## Description of the task
Reproduce only the lines running from the line with "Image resolution: width=1280" up to and including the line with "point(797,390)", substituting "status tile" for "node card" and keeping everything else the same.

## Information provided
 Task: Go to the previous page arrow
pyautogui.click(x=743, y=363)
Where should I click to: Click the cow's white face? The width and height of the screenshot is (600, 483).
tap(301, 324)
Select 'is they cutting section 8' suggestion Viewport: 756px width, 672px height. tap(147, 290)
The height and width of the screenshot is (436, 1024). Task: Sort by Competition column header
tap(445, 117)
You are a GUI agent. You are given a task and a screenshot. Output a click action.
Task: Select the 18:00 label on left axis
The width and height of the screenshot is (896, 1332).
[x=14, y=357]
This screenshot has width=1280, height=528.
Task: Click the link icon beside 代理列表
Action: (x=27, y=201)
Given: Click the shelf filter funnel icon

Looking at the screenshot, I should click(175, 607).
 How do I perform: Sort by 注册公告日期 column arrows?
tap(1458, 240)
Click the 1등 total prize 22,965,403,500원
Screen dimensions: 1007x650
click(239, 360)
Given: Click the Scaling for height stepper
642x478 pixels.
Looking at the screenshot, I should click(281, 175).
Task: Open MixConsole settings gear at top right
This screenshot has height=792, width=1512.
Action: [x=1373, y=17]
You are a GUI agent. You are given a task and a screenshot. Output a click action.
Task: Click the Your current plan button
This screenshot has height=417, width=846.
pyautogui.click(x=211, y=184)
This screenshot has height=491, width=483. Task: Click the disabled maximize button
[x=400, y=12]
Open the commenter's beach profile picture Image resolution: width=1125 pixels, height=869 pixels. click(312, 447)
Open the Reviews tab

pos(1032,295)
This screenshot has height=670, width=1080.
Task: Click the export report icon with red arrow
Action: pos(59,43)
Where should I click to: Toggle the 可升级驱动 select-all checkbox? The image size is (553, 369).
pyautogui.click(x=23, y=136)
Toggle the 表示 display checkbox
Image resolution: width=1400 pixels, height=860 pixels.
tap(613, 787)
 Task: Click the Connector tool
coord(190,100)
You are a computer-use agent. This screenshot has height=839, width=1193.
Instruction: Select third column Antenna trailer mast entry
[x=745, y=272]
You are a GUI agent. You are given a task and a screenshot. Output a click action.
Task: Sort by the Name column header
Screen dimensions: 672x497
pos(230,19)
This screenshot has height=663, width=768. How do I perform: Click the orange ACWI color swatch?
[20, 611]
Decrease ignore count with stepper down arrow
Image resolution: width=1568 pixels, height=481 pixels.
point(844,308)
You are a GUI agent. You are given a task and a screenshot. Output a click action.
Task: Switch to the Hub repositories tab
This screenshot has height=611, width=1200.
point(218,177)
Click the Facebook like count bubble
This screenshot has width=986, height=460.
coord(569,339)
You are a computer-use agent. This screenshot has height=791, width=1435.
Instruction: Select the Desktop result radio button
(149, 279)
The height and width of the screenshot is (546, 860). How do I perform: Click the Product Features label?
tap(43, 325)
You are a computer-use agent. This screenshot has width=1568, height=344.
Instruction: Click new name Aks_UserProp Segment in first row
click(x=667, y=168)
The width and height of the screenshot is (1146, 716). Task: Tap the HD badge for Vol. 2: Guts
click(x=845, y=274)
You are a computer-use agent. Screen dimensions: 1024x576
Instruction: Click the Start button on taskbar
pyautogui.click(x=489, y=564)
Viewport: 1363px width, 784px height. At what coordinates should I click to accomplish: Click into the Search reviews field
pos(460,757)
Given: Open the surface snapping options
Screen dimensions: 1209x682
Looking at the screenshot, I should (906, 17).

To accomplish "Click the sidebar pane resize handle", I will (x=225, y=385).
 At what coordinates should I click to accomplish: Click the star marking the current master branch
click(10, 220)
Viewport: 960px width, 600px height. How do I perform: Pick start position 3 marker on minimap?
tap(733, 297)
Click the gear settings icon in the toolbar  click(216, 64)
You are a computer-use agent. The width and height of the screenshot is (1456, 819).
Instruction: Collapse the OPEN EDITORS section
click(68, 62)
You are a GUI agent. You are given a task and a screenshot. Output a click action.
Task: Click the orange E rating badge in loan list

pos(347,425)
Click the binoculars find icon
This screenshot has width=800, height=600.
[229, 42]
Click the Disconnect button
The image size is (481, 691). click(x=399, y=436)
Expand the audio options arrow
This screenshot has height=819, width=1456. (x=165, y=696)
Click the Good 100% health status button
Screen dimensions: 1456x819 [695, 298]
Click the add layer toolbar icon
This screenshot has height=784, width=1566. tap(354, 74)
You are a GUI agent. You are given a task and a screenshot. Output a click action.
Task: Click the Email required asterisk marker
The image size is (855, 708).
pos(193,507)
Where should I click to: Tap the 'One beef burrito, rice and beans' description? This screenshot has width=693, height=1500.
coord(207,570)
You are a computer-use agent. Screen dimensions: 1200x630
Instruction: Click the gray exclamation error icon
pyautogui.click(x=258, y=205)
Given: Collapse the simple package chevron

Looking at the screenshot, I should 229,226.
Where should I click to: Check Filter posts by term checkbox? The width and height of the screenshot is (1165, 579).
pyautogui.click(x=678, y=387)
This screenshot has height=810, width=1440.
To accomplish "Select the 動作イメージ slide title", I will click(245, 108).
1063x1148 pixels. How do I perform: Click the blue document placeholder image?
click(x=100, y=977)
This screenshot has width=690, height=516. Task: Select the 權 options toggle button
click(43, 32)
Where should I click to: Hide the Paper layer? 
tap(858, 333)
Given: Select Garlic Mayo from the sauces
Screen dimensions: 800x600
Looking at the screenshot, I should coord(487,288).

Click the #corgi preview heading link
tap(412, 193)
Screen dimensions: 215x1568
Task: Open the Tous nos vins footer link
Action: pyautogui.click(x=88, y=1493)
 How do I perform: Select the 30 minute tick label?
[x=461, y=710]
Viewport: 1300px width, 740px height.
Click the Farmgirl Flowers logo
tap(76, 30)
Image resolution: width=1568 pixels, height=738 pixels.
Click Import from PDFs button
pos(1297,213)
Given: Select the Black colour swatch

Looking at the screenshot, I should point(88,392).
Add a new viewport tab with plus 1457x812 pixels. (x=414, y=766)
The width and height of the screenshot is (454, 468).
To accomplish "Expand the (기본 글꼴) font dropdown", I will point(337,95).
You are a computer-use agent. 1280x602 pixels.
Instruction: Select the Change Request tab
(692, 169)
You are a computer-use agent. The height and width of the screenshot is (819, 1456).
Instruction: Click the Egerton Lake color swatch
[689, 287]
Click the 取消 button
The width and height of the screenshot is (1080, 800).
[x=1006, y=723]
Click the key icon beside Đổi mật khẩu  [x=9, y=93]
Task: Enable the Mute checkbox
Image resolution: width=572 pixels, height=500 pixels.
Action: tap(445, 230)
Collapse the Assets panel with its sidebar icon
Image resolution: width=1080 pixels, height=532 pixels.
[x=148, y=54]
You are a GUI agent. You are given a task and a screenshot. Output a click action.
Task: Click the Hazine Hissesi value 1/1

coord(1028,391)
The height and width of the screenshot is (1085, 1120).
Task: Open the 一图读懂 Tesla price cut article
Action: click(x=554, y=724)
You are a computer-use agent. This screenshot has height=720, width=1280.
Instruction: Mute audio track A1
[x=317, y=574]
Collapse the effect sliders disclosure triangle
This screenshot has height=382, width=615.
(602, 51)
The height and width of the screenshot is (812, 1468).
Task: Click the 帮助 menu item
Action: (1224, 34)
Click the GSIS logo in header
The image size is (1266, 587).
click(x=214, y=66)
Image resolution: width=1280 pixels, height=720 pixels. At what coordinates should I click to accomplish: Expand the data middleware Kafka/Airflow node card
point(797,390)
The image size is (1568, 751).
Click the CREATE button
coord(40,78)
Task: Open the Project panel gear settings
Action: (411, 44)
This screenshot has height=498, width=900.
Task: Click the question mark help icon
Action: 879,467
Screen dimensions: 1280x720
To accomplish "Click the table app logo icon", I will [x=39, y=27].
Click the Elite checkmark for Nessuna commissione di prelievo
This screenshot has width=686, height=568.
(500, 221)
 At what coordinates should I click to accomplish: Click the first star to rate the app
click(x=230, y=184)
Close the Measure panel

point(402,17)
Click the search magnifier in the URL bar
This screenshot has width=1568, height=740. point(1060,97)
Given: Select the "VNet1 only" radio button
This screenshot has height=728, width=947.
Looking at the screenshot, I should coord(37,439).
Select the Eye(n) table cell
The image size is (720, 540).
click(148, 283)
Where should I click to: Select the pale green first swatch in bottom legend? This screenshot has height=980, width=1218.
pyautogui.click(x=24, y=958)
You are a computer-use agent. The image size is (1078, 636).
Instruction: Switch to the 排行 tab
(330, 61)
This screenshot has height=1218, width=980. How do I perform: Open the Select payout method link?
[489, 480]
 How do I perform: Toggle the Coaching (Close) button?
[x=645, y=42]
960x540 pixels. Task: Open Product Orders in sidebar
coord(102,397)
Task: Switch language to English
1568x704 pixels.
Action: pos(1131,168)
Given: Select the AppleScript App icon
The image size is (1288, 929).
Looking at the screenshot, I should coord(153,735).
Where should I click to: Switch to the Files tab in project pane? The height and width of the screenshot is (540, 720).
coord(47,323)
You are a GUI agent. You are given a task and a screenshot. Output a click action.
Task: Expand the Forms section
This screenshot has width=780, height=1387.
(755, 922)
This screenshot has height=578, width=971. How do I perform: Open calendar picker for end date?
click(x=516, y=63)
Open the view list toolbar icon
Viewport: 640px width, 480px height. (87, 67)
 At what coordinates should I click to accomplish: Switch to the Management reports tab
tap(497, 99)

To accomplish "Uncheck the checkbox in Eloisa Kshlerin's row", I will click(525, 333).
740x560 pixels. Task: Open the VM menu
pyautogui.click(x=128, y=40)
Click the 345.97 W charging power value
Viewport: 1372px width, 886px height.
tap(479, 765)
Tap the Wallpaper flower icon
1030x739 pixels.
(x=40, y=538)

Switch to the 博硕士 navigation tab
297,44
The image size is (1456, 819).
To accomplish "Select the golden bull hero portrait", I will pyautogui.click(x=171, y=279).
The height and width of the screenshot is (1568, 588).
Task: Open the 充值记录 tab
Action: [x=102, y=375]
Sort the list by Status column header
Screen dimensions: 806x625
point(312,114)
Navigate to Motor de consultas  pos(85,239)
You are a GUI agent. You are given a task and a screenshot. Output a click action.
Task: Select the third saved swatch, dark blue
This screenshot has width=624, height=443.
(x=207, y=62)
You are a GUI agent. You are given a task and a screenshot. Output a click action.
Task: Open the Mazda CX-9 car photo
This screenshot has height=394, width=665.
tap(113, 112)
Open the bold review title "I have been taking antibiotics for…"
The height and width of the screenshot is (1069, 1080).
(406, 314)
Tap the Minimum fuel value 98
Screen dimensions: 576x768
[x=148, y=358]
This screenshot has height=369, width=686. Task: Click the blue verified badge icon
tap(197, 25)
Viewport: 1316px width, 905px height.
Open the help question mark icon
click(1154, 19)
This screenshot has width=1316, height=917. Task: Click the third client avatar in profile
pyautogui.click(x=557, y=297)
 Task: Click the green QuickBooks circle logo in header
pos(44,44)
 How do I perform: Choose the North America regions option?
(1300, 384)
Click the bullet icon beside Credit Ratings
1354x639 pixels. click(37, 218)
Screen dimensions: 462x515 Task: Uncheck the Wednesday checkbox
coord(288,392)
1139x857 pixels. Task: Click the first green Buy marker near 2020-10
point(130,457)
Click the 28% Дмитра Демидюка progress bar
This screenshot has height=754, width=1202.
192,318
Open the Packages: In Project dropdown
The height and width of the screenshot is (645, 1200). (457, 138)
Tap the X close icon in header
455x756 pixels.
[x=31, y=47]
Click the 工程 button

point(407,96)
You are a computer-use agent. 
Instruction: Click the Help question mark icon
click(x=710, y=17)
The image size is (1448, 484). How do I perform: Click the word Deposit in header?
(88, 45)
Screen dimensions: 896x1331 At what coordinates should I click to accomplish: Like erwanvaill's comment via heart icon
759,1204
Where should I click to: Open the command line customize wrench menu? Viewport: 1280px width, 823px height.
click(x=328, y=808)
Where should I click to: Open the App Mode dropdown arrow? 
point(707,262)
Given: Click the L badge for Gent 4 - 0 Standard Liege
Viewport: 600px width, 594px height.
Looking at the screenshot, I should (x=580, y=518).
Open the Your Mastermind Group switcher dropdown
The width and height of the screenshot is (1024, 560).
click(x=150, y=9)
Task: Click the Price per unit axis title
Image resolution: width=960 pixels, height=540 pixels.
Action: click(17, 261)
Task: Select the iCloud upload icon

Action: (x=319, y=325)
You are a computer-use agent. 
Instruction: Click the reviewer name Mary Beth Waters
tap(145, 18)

## Problem solution
Image resolution: width=1280 pixels, height=720 pixels. At what coordinates should I click to accomplish: Expand the data middleware Kafka/Airflow status tile
point(797,390)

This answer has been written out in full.